● **Supplied records**:
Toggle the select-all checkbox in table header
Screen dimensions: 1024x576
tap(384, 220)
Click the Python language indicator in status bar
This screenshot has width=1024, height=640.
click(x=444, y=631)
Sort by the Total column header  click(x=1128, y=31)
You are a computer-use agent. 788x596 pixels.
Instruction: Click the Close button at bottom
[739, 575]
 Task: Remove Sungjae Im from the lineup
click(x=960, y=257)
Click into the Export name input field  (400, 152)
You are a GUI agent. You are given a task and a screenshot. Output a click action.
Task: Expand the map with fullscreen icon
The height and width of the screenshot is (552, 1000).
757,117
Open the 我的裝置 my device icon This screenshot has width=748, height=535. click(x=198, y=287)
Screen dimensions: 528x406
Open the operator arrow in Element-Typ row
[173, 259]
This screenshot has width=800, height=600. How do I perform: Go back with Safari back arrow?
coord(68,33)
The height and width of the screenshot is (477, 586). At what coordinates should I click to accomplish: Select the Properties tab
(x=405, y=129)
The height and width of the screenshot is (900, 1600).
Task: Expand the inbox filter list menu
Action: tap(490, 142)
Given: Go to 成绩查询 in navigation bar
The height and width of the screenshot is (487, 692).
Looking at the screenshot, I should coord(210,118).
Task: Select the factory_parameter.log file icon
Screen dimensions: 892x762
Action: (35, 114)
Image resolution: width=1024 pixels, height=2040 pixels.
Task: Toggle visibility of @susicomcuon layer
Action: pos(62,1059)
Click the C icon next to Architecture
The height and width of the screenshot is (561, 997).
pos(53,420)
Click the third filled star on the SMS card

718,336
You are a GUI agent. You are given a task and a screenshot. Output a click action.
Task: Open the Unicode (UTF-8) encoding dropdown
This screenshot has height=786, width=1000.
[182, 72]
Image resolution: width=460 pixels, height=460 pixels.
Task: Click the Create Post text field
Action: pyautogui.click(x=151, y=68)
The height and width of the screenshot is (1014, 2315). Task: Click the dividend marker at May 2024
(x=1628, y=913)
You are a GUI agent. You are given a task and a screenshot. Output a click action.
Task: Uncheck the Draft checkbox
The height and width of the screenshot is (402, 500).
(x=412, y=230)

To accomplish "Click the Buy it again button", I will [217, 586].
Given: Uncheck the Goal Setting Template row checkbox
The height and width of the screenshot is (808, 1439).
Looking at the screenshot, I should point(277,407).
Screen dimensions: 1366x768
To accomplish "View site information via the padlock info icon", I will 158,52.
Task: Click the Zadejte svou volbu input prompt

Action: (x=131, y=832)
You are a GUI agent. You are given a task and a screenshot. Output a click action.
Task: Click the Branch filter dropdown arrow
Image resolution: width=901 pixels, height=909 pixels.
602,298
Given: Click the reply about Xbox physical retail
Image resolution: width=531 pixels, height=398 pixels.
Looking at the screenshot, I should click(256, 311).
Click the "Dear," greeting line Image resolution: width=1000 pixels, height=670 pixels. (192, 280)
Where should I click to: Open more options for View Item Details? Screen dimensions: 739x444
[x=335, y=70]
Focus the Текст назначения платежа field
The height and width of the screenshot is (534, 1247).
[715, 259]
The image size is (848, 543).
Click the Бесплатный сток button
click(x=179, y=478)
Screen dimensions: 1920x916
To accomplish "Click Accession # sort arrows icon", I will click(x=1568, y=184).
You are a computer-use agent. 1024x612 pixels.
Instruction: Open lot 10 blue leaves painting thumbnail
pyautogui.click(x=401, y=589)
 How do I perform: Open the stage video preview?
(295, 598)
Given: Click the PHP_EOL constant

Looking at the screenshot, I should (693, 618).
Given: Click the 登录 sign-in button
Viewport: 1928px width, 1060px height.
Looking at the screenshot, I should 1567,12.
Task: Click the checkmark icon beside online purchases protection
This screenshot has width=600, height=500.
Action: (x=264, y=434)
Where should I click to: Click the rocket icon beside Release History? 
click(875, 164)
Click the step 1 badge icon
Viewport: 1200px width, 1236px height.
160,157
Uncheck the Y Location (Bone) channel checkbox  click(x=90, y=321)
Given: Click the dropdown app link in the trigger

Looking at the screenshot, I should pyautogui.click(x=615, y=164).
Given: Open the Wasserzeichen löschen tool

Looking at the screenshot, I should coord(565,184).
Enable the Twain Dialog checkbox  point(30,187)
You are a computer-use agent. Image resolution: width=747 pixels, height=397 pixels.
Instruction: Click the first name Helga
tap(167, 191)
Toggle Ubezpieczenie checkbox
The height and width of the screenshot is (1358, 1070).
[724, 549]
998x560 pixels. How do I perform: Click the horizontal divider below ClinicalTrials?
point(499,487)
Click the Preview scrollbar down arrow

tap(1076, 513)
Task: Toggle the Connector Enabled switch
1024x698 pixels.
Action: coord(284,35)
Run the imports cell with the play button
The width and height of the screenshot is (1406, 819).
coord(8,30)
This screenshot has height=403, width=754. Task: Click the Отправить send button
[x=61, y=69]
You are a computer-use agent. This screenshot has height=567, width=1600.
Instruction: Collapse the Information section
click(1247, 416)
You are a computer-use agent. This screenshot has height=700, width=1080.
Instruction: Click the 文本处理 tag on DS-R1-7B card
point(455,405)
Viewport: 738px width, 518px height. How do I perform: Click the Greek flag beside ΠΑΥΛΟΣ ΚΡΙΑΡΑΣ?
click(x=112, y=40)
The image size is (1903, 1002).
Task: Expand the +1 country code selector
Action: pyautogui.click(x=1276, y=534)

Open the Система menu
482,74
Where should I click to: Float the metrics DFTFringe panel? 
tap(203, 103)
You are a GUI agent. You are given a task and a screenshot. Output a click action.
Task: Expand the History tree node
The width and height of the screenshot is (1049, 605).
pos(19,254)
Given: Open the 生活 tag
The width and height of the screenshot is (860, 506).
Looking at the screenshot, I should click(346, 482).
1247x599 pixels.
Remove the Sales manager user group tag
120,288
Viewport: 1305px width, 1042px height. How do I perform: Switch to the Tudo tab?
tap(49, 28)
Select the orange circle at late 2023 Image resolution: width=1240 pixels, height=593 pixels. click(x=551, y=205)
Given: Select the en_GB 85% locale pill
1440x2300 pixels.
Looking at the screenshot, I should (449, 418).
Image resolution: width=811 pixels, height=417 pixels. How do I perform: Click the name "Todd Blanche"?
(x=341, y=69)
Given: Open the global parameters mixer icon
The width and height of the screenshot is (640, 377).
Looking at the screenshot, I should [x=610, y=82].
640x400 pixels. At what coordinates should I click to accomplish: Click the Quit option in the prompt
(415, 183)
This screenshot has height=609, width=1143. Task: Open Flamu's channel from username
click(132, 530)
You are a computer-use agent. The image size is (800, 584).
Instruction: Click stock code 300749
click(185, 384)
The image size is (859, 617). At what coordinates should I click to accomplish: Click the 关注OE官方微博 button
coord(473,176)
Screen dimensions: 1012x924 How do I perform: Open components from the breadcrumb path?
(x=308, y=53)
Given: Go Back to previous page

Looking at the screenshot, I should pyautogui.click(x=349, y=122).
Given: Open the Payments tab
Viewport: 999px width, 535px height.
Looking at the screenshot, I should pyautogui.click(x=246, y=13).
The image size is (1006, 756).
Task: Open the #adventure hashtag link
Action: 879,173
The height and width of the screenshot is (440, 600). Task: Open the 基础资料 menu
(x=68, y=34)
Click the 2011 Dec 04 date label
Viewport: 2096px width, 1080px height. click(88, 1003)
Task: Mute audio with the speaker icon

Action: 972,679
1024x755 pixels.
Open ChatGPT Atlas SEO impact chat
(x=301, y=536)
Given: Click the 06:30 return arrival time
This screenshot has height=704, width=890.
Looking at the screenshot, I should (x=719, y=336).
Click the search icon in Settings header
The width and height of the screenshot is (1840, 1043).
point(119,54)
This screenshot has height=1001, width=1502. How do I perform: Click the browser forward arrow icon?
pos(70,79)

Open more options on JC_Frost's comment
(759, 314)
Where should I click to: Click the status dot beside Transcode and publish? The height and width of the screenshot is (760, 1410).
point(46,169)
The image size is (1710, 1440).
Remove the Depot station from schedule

● **Task details**:
Output, unchanged, the lines of the listing above from the first one through the one holding "Task: Uncheck the Draft checkbox". Leave out every line after it.

● **Result of the exercise**:
Toggle the select-all checkbox in table header
Screen dimensions: 1024x576
tap(384, 220)
Click the Python language indicator in status bar
This screenshot has width=1024, height=640.
click(x=444, y=631)
Sort by the Total column header  click(x=1128, y=31)
You are a computer-use agent. 788x596 pixels.
Instruction: Click the Close button at bottom
[739, 575]
 Task: Remove Sungjae Im from the lineup
click(x=960, y=257)
Click into the Export name input field  (400, 152)
You are a GUI agent. You are given a task and a screenshot. Output a click action.
Task: Expand the map with fullscreen icon
The height and width of the screenshot is (552, 1000).
757,117
Open the 我的裝置 my device icon This screenshot has width=748, height=535. click(x=198, y=287)
Screen dimensions: 528x406
Open the operator arrow in Element-Typ row
[173, 259]
This screenshot has width=800, height=600. How do I perform: Go back with Safari back arrow?
coord(68,33)
The height and width of the screenshot is (477, 586). At what coordinates should I click to accomplish: Select the Properties tab
(x=405, y=129)
The height and width of the screenshot is (900, 1600).
Task: Expand the inbox filter list menu
Action: tap(490, 142)
Given: Go to 成绩查询 in navigation bar
The height and width of the screenshot is (487, 692).
Looking at the screenshot, I should coord(210,118).
Task: Select the factory_parameter.log file icon
Screen dimensions: 892x762
Action: (35, 114)
Image resolution: width=1024 pixels, height=2040 pixels.
Task: Toggle visibility of @susicomcuon layer
Action: pos(62,1059)
Click the C icon next to Architecture
The height and width of the screenshot is (561, 997).
pos(53,420)
Click the third filled star on the SMS card

718,336
You are a GUI agent. You are given a task and a screenshot. Output a click action.
Task: Open the Unicode (UTF-8) encoding dropdown
This screenshot has height=786, width=1000.
[182, 72]
Image resolution: width=460 pixels, height=460 pixels.
Task: Click the Create Post text field
Action: pyautogui.click(x=151, y=68)
The height and width of the screenshot is (1014, 2315). Task: Click the dividend marker at May 2024
(x=1628, y=913)
You are a GUI agent. You are given a task and a screenshot. Output a click action.
Task: Uncheck the Draft checkbox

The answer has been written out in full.